CNSPulse
T62

CROSS TRIAL IDENTIFICATION OF A PREDICTIVE ENRICHMENT SUBGROUP FOR ESMETHADONE (REL 1017) IN MAJOR DEPRESSIVE DISORDER USING EXPLAINABLE MACHINE LEARNING

Joseph Geraci — Jan Sedway1, Christian Cumbaa1, Bessi Qorri1, Mike Tsay1, Paul Leonchyk1, Larry Alphs1, Luca Pani2 1NetraMark, 2University of Miami

2026 ASCP Annual Meeting

Background

High patient heterogeneity and placebo response contribute to frequent late-stage clinical trial failure in major depressive disorder (MDD). Regulatory guidance on enrichment strategies and model-informed drug development (MIDD) emphasizes prospectively identifying patients most likely to benefit from therapy. We evaluated an explainable machine learning–based framework to derive and validate a predictive enrichment strategy for esmethadone (REL-1017) across multiple randomized trials.

Methods

Patient-level data from three independent randomized, double-blind, placebocontrolled trials of esmethadone were analyzed: Phase 2a (analysis set, N=61), Phase 3 RELIANCE I (analysis set, N=205), and Phase 3 RELIANCE III (analysis set, N=208). The program included both adjunctive and monotherapy study designs. Baseline variables included routinely collected demographic, clinical, and symptom-level measures. Subgroup discovery was conducted using an explainable machine learning platform designed for small clinical trial datasets and aligned with MIDD principles. The approach employs unsupervised feature embedding and constrained evolutionary search to identify patient subgroups associated with differential treatment response, while limiting overfitting and preserving interpretability. Subgroup definitions were identified in the Phase 2a trial and locked to assess replicability in Phase 3 trials. Treatment-by-subgroup interactions were assessed using change from baseline in Montgomery–Åsberg Depression Rating Scale (MADRS) total score at study endpoint.

Results

A single Model-Derived Subgroup (MDS) met all replication criteria across trials.

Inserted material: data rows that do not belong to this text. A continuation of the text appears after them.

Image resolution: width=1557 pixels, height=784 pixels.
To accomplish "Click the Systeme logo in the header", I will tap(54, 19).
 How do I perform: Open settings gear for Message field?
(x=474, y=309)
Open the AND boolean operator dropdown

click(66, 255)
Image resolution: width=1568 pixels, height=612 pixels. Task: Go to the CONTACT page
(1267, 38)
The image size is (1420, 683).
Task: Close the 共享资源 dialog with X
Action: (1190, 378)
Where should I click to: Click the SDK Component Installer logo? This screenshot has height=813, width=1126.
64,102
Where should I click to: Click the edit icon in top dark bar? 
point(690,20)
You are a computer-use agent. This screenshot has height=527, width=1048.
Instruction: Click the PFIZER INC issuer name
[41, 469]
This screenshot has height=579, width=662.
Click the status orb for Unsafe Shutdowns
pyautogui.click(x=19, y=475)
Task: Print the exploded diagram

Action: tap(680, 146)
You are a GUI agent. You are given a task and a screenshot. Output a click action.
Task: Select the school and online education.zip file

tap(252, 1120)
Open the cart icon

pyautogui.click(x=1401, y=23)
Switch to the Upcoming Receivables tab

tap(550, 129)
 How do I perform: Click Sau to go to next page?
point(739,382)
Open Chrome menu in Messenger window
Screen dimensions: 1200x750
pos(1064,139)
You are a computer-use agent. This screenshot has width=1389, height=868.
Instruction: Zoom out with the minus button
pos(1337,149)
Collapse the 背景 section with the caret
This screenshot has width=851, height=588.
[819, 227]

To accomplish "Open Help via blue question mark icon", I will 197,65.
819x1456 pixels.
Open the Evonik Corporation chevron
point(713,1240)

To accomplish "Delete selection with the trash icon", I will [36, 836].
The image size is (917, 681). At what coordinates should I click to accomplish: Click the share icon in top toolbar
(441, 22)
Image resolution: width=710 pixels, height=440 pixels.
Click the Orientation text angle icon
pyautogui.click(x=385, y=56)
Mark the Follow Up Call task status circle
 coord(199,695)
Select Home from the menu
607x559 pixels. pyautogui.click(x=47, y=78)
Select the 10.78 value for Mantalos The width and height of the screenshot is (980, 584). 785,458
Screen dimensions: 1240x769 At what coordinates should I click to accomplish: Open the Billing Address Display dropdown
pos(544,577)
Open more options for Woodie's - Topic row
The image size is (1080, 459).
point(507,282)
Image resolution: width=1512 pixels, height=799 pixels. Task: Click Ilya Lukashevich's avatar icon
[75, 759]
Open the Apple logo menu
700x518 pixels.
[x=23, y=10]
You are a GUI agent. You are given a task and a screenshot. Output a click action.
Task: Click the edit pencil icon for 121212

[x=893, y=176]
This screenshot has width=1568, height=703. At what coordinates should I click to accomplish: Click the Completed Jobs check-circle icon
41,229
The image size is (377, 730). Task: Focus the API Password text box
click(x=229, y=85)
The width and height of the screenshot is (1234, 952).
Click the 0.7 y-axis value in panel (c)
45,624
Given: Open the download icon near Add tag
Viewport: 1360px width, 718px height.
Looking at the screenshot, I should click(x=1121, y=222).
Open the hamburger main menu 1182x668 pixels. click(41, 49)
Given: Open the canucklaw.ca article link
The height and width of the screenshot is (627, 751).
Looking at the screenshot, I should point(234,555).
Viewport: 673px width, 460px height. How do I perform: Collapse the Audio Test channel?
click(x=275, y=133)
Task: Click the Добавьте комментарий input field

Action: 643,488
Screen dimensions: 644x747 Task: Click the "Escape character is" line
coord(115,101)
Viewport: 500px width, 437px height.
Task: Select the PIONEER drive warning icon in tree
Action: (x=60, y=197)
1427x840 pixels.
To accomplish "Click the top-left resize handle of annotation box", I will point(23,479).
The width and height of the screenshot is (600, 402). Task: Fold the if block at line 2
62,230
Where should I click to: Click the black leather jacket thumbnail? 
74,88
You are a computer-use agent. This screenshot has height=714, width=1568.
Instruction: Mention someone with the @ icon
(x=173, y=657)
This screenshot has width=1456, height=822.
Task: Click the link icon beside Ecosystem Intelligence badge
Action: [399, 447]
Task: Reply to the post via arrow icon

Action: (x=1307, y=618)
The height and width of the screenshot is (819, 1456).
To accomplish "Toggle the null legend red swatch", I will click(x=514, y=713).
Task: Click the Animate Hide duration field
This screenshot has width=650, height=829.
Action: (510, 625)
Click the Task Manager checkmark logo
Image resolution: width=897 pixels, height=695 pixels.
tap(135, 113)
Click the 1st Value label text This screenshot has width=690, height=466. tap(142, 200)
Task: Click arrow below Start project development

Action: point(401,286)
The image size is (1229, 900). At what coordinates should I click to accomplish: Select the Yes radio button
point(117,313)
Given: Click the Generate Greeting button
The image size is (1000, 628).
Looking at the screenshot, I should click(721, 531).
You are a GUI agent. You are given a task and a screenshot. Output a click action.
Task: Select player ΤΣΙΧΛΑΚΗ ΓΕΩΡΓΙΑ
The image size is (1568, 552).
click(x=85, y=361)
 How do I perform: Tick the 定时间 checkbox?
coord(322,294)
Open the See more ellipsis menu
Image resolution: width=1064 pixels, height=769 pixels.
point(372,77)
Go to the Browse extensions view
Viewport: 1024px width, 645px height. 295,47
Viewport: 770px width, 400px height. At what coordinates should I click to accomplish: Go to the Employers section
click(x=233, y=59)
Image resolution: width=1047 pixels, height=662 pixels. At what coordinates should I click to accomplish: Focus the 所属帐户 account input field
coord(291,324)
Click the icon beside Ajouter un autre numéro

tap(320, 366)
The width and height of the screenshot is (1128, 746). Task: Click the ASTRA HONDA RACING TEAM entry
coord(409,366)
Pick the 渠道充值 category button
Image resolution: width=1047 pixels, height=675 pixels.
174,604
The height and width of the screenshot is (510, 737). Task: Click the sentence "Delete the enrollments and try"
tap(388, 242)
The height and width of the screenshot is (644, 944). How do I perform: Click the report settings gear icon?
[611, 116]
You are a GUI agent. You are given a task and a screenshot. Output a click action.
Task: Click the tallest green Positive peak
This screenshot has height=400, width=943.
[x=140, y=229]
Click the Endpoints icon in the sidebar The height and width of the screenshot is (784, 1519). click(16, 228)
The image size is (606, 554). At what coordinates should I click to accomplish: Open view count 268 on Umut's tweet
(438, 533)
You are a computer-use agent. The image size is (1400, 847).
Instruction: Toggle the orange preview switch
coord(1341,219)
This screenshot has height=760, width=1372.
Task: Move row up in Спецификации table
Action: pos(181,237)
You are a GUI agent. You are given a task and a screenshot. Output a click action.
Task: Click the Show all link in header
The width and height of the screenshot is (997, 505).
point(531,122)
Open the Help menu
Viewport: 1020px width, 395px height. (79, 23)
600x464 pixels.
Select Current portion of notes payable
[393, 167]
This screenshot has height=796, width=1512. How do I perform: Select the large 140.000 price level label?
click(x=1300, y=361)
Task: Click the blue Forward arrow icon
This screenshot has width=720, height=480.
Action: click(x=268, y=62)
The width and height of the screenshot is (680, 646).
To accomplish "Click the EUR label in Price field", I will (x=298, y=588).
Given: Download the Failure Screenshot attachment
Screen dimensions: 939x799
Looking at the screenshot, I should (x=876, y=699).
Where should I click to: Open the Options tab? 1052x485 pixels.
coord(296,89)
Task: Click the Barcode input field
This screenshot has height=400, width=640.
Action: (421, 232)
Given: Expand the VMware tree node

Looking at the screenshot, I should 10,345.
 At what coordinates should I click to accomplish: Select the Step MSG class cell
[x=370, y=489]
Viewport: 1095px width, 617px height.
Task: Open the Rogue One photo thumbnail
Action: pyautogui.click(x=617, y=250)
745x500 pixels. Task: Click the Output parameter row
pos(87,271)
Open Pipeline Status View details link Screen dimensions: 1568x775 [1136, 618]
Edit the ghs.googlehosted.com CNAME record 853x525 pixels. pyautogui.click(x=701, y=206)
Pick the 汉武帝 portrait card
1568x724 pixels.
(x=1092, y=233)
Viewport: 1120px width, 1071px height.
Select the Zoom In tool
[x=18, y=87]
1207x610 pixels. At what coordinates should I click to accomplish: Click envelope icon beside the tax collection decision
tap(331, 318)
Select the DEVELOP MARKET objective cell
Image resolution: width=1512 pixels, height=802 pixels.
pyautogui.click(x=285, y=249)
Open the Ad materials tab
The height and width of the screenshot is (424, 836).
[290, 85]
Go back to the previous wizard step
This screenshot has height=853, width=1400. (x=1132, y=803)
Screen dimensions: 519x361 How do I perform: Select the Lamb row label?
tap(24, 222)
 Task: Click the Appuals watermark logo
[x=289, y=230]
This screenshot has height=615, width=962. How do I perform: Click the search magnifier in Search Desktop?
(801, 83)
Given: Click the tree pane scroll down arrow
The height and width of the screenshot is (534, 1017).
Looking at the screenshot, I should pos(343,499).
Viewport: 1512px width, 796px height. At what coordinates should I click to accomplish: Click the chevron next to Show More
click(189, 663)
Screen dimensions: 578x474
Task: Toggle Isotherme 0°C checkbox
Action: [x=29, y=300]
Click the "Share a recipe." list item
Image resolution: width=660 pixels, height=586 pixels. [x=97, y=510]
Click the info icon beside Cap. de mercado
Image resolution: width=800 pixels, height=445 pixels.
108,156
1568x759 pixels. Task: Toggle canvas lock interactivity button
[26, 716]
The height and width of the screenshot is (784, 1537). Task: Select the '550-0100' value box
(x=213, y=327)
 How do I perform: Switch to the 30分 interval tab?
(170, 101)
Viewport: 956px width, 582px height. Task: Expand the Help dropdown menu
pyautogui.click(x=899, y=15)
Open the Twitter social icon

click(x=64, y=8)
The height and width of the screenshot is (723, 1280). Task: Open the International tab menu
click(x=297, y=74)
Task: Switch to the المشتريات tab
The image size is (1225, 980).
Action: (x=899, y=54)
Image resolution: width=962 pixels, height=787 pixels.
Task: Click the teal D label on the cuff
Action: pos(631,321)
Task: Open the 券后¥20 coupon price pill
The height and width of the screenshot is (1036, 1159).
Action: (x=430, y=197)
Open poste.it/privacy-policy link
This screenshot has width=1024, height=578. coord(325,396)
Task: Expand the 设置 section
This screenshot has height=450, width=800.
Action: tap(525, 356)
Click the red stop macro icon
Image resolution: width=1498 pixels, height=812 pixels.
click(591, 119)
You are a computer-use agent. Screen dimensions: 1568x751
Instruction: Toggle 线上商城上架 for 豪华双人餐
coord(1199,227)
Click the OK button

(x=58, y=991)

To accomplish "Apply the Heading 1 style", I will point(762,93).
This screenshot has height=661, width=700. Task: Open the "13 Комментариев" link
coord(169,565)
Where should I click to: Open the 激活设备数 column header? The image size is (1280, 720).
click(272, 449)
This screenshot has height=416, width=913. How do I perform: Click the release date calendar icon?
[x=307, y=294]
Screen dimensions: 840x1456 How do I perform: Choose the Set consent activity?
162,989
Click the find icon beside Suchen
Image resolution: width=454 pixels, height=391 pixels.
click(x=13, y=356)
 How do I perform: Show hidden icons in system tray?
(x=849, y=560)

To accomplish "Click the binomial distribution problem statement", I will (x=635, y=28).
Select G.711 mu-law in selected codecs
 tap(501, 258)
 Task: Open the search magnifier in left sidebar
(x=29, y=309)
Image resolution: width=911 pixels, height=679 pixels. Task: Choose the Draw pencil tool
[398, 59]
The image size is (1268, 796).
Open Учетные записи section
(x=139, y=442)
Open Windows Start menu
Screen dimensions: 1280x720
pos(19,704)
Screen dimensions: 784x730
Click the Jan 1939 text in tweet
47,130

The MDS was defined by marked depressive weight loss, a score of 2 (range 0-2) on the Hamilton Depression Rating Scale weight loss item indicating definite weight loss by selfreport and baseline body weight that is ≥76.3 kg. Within this subgroup, esmethadone demonstrated consistent and clinically large antidepressant effects across all 3 studies, with drug–placebo MADRS differences of 10.4–12.5 points and effect sizes of Cohen’s d = 0.90– 1.16 (all nominal p < 0.05). This treatment separation exceeded that observed in the full Phase 2a population by 4.7 MADRS points and was 8.2–9.5 points > in the full Phase 3 populations. The prevalence of the MDS differed substantially across trials (38% in Phase 2a versus 12–14% in Phase 3), accounting for attenuation of the treatment signal in unenriched confirmatory studies.

Conclusions

This analysis demonstrates a regulatorily aligned, model-informed enrichment methodology that emphasizes interpretability, cross-trial replication, and prospective feasibility. By grounding subgroup definitions in routinely collected clinical features and validating them across independent trials, this framework addresses key regulatory concerns surrounding post hoc subgroup analyses. Prospective application of this predictive enrichment strategy may improve trial efficiency and therapeutic signal detection for esmethadone and other novel antidepressants, consistent with FDA guidance on enrichment strategies and MIDD.